Clearly women and their families know when women have babies there can be problems with how different people handle the changes to their lives, bodies, emotions and general well being. Being a new Mum is a huge job and one that we don’t receive any training for – yet we consistently see women putting on a brave face instead of reaching out. Not everyone ends up with postnatal depression but we continue to see a rise in episodes of depression during pregnancy and after birth.

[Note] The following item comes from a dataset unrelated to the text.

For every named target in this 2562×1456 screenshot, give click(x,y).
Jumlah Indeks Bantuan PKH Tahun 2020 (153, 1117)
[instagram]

As an initiative Beyond Blue has established “Just Speak Up” The campaign aims to promote awareness of depression and anxiety in the antenatal and postnatal periods, reduce stigma and provide information about where to get help.
Perhaps you would consider sharing your story to help others “speak up” about their experiences. My Midwives is one place in some areas to go for help both antenatally and postnatally.
What is available in your community?